Collected data
--
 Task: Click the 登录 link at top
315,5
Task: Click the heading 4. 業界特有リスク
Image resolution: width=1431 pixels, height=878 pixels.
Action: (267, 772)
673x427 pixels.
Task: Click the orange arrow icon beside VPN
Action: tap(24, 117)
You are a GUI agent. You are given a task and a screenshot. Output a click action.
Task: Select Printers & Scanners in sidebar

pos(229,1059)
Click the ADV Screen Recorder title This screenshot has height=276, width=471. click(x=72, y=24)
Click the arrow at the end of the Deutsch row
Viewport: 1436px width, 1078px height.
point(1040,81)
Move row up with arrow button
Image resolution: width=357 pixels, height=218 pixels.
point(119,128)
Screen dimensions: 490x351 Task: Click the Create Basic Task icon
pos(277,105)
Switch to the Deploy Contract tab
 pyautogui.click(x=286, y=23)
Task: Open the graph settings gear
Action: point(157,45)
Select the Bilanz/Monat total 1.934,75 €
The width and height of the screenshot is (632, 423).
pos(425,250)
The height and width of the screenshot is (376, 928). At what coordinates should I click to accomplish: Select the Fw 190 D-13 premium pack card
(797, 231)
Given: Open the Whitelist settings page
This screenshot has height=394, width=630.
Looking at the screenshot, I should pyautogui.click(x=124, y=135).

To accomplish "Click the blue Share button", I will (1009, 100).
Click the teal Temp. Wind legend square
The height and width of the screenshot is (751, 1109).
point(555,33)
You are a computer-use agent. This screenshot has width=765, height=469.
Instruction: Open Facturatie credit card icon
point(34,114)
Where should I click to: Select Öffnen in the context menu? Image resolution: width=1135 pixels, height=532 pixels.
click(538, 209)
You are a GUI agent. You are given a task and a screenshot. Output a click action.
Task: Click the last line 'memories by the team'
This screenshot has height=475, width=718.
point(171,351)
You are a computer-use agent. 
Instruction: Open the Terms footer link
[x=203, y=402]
--
* Exercise instructions
Reproduce the lines of the records above verbatim, starting with the line that contains "Click the arrow at the end of the Deutsch row" and ending after the line that contains "point(555,33)".

* Solution to the problem
Click the arrow at the end of the Deutsch row
Viewport: 1436px width, 1078px height.
point(1040,81)
Move row up with arrow button
Image resolution: width=357 pixels, height=218 pixels.
point(119,128)
Screen dimensions: 490x351 Task: Click the Create Basic Task icon
pos(277,105)
Switch to the Deploy Contract tab
 pyautogui.click(x=286, y=23)
Task: Open the graph settings gear
Action: point(157,45)
Select the Bilanz/Monat total 1.934,75 €
The width and height of the screenshot is (632, 423).
pos(425,250)
The height and width of the screenshot is (376, 928). At what coordinates should I click to accomplish: Select the Fw 190 D-13 premium pack card
(797, 231)
Given: Open the Whitelist settings page
This screenshot has height=394, width=630.
Looking at the screenshot, I should pyautogui.click(x=124, y=135).

To accomplish "Click the blue Share button", I will (1009, 100).
Click the teal Temp. Wind legend square
The height and width of the screenshot is (751, 1109).
point(555,33)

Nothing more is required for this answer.